Le principe. Le même que celui du vote de valeur avec sept jugements (de «excellent» à «à rejeter») à la place des notes. Et à une importante nuance près: on ne fait pas une moyenne des jugements, mais une médiane. Le jugement retenu pour chaque candidat est donc celui qui divise en deux l’électorat.

Les résultats. «Bayrou est très bas au premier tour mais, quand on mène notre expérience, il domine vraiment les autres avec Hollande», résume Rida Laraki. Les deux candidats obtiennent une mention «assez bien». Sarkozy (3e) sort devant Mélenchon (4e), tous deux avec la mention «passable». Le Pen, classée «à rejeter», ne devance que Jacques Cheminade.

Remettre en perspective les vrais résultats

L'intérêt de ces différentes expériences est de remettre en perspective les résultats du scrutin majoritaire à la française qui, comme l'ont écrit Michel Balinski et Rida Laraki dans Rue89, conduit à additionner des votes d'adhésion, des votes utiles et des votes protestataires, puis à «affirmer que 1 km + 1 m + 1 cm = 3».

Largement éliminé au premier tour, Bayrou apparaît ainsi comme un des deux candidats de consensus avec Hollande, alors que Le Pen, dont la percée avait fait l'évènement, est rétrogradée. Réduite à un score famélique de 2,31%, Eva Joly ressort elle plus haut avec le vote par approbation: comme l'écrivent les chercheurs des expériences de Strasbourg, Saint-Etienne et Louvigny, «plutôt que d’affirmer que la cause écologique n’est plus soutenue parce que la candidate des Verts réunit moins de x% des suffrages, ou que de simplement supposer que ce soutien est perturbé par le phénomène de "vote utile", les résultats expérimentaux pourront mesurer la véritable adhésion des électeurs à cette cause».

Mais ces systèmes, en plus de demander une bonne dose de pédagogie, ne sont évidemment pas neutres, et en choisir un plutôt qu'un autre influe sur les résultats. Le vote alternatif, par exemple, est plus ou moins favorable aux centristes selon le mode d'élimination retenu: «Le centre est plus rapidement éliminé quand on élimine le candidat qui est donné le moins souvent en tête. Les extrêmes sont ensuite éliminés et on arrive à un duel entre la droite modérée et la gauche modérée: on reproduit pas mal le phénomène de laminage du centre. Si on élimine celui qui est arrivé le plus souvent dernier, on a le phénomène inverse», explique Jean-François Laslier.

En 2007, trois chercheurs de l'université de Lille et de Paris-I qui avaient mené une expérience à Faches-Thumesnil (Nord) avec les deux systèmes d'élimination avaient d'ailleurs constaté que, avec les mêmes votes, l'un donnait la victoire à Sarkozy face à Royal, l'autre à Bayrou face à Sarkozy...

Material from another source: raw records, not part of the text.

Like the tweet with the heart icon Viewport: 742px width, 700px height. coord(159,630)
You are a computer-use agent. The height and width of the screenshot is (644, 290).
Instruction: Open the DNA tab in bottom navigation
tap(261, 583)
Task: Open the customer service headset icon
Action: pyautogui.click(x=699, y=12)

«Un choix de société explicite»

De même, un candidat qui recueille une courte majorité d'excellents jugements et une forte minorité de jugements exécrables se classera bien au jugement majoritaire, mais pas forcément au vote par note. Et pour ce dernier, le barème n'est pas compris de la même façon par tous les électeurs (un peu comme un professeur peut systématiquement noter entre 5 et 15 et un autre utiliser toute la palette entre 0 et 20) et influera sur les résultats: un barème asymétrique (comme -2, -1, 0, 1, 4) ne donne pas les mêmes résultats qu'un barème symétrique. Dans l'expérience de l'Association des citoyens pour le vote de valeur, si on valorise plus les francs soutiens, on fait remonter Hollande vis-à-vis de Bayrou, qui en compte deux fois moins.

«C'est avant tout un choix de société explicite qui doit être assumé entre vote de consensus et vote d'adhésion. Aujourd'hui le système ne comptabilise que les votes d'adhésion (et il les comptabilise très mal!)», résume Sylvain Spinelli, membre fondateur de l'association. Bref, analyse Jean-François Laslier, on touche, avec ces systèmes alternatifs, «à la conception de l'acte de vote et au rapport entre les gens et le pouvoir».